Exercise
Count the lines below that contain the word "Open". Reply with that number alone.

Materials provided

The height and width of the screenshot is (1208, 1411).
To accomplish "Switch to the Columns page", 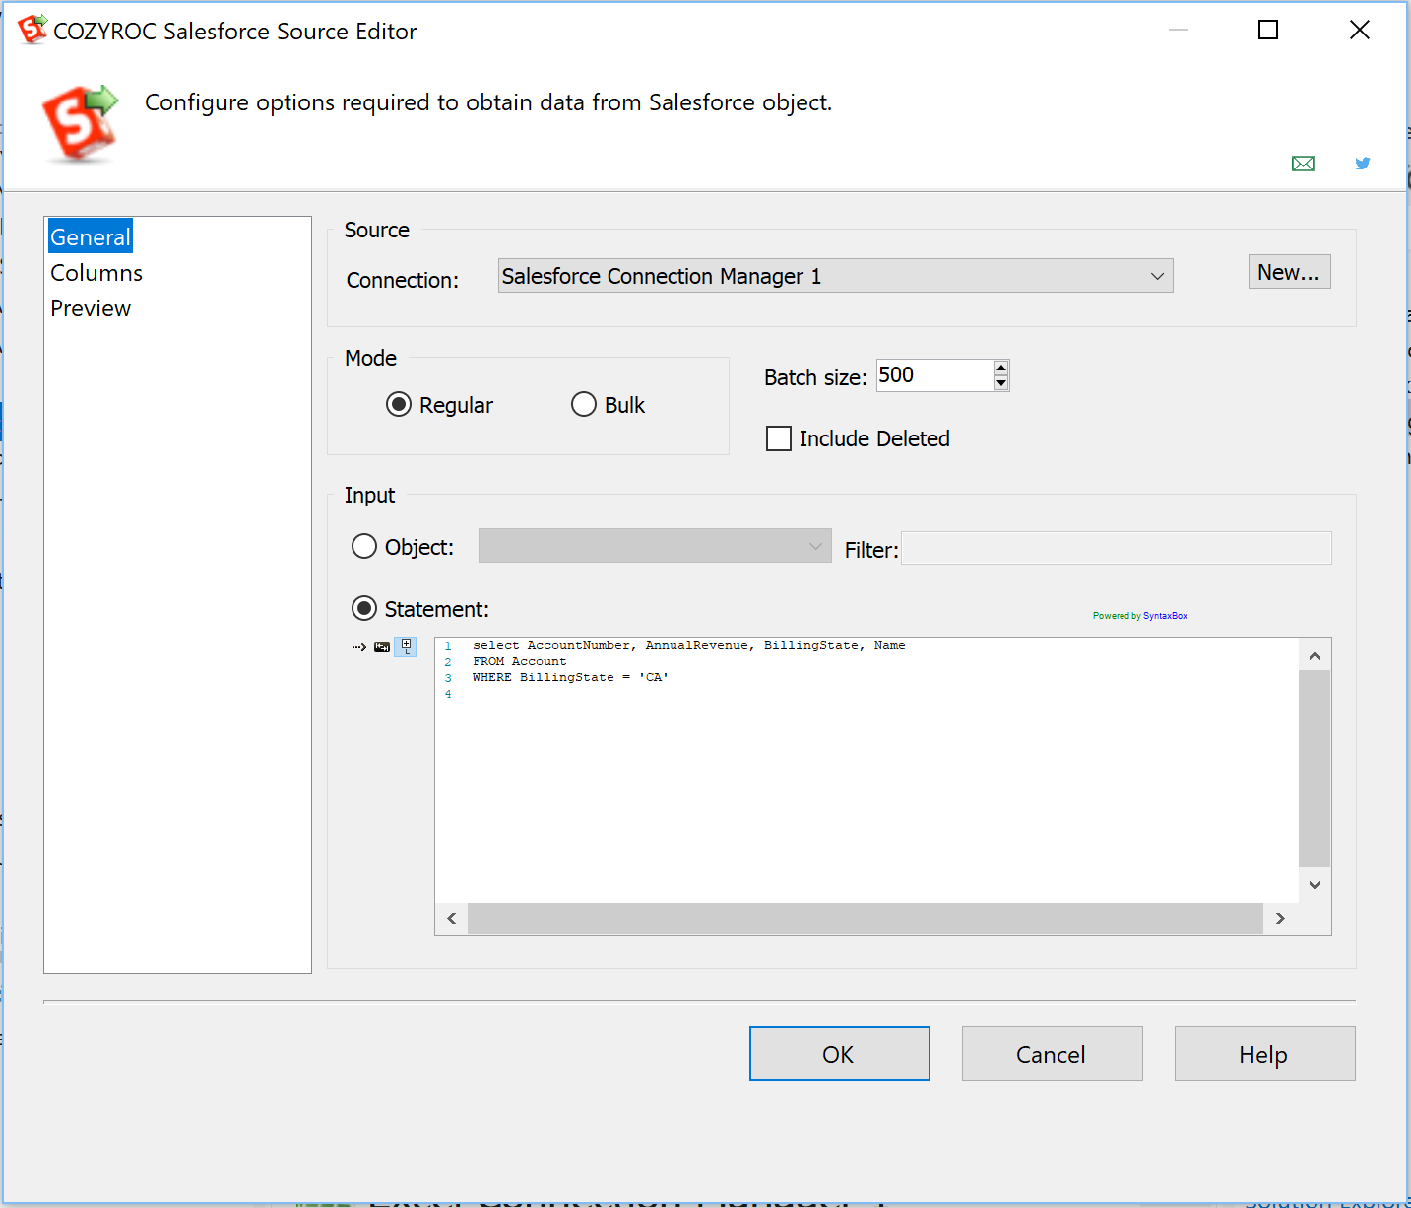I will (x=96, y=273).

--

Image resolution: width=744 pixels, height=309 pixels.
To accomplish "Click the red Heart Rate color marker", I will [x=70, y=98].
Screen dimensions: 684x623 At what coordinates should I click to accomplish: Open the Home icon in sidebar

---

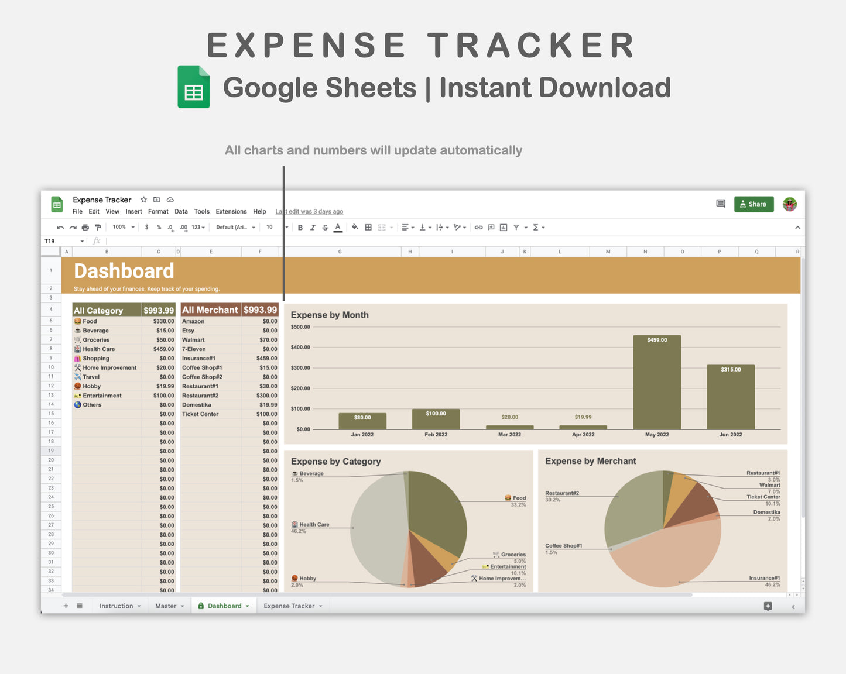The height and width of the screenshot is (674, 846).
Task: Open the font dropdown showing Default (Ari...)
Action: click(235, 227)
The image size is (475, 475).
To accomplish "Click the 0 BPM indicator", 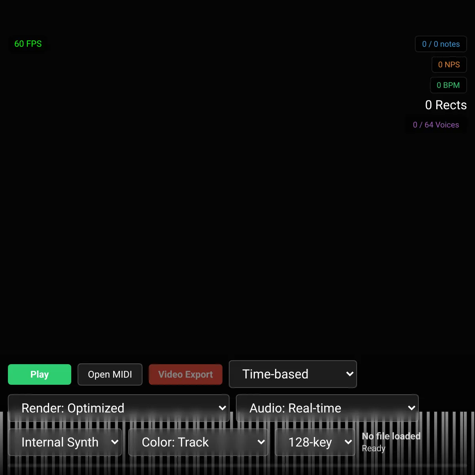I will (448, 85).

Output below
2